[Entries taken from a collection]
■ ■ ■ ■ ■

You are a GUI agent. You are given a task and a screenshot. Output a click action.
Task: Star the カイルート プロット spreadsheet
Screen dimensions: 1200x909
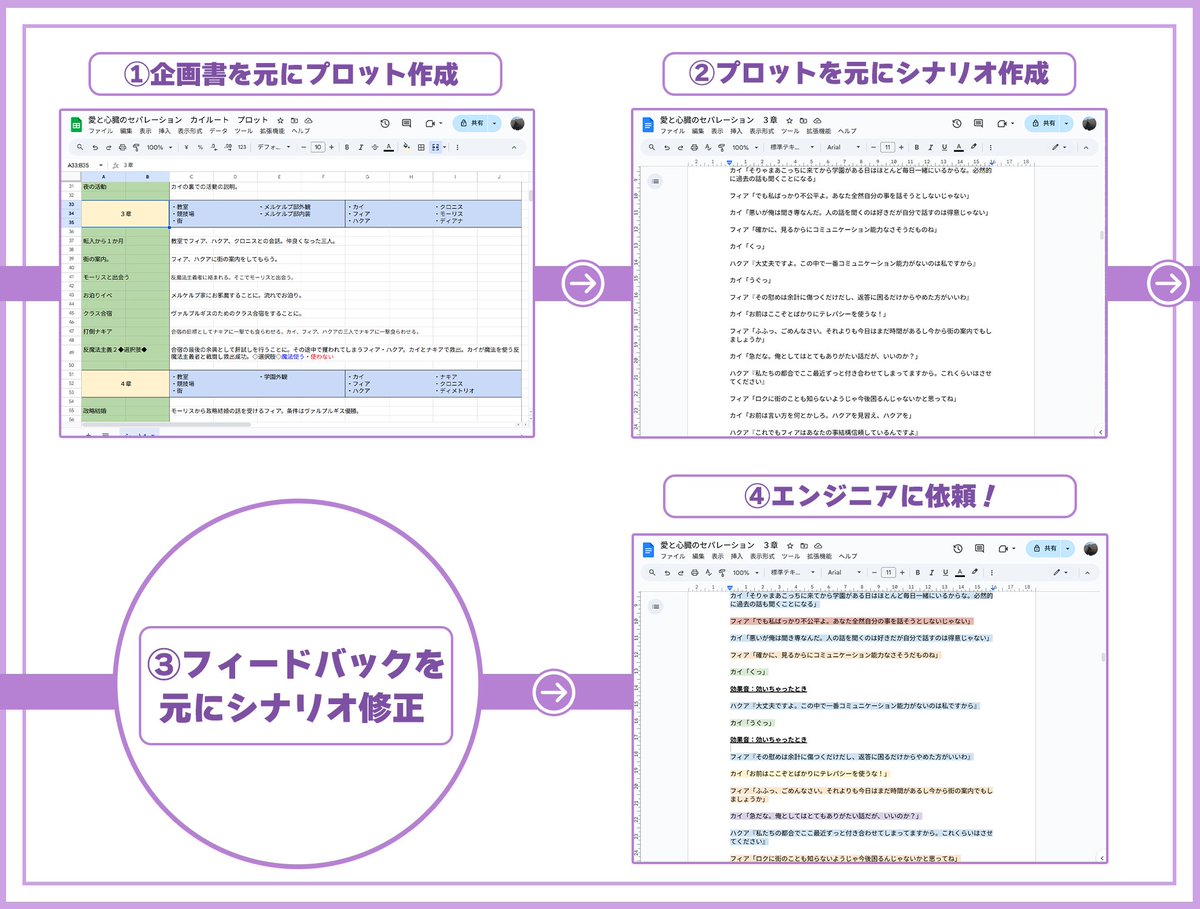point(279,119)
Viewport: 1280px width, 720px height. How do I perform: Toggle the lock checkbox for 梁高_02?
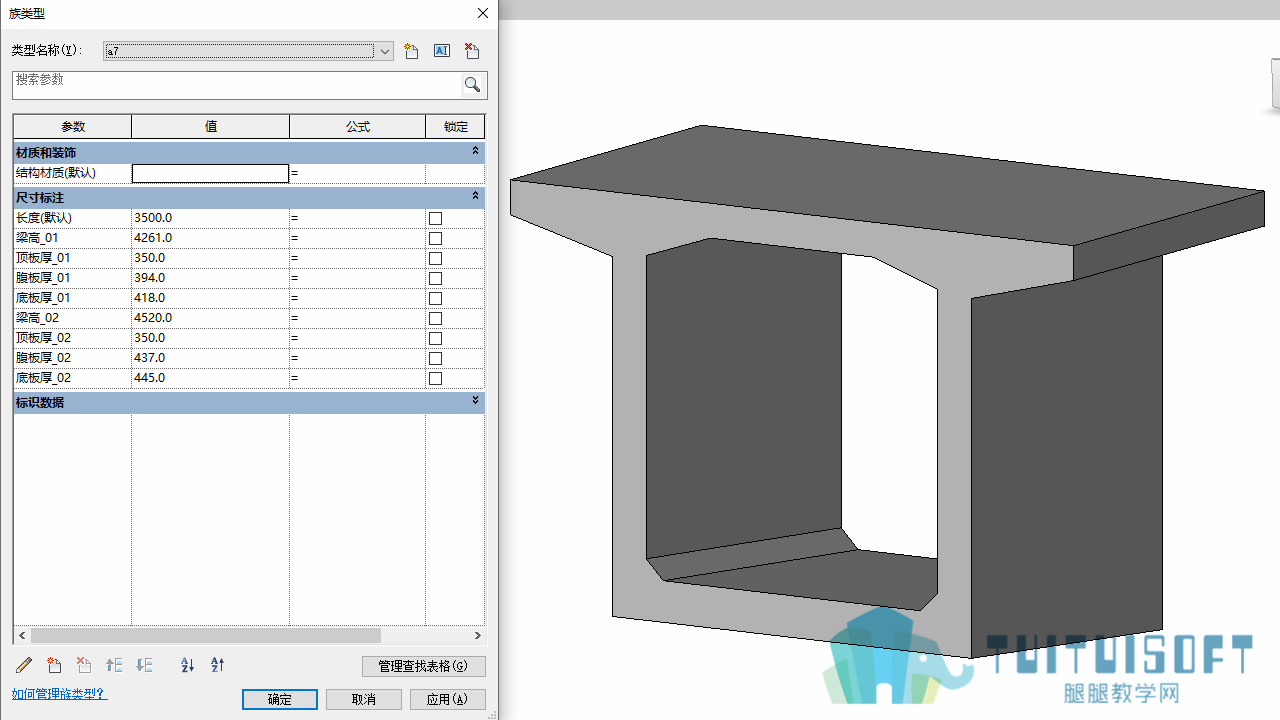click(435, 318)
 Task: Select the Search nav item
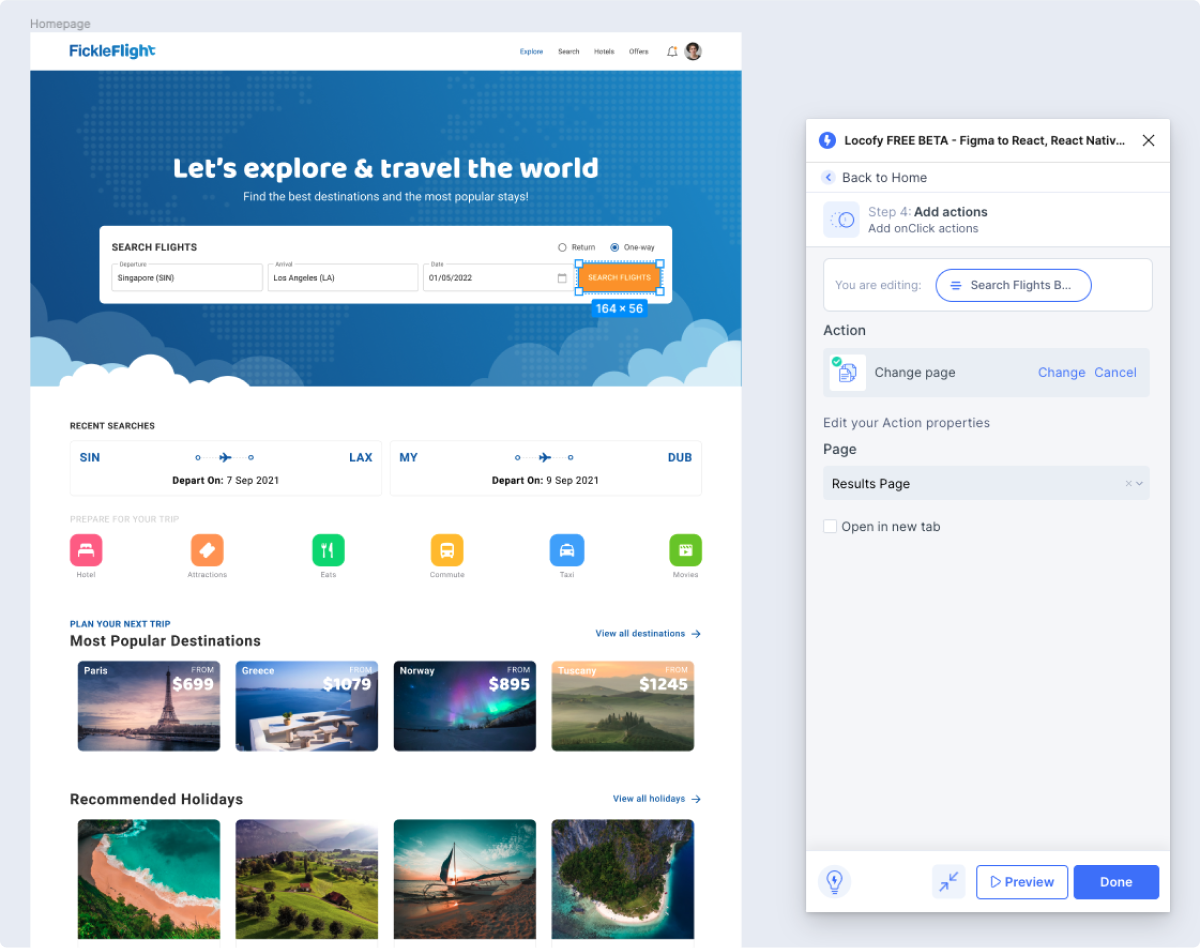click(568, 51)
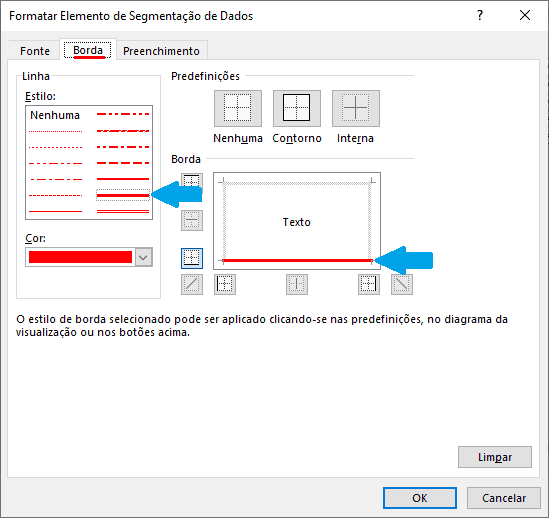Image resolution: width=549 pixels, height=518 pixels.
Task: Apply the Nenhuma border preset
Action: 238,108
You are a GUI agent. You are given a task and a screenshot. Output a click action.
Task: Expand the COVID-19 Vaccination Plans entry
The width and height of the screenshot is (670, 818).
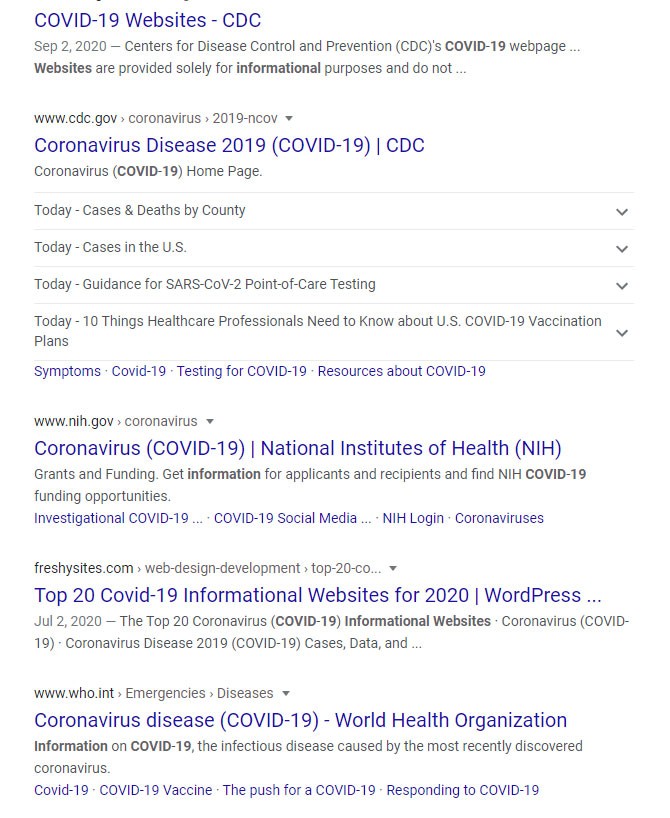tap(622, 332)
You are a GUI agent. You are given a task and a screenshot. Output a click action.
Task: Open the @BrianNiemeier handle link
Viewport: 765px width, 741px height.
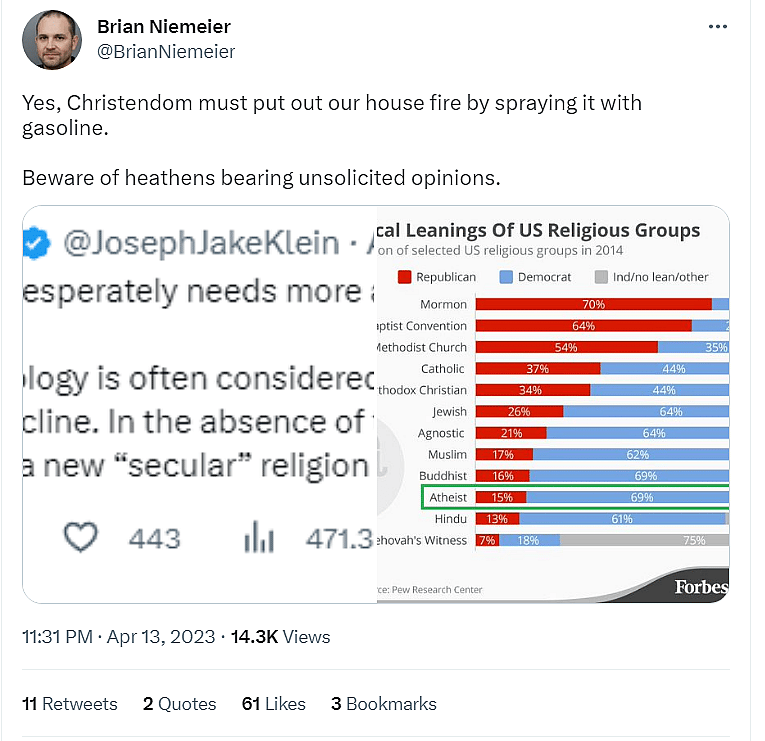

■ ■ ■ ■ ■

PROMPT » Give back exactly the lines from the line with "Task: Open the @BrianNiemeier handle link" through the final line of the entries above, and keep pictures out of the copy.

EXERCISE RESULT »
Task: Open the @BrianNiemeier handle link
Viewport: 765px width, 741px height.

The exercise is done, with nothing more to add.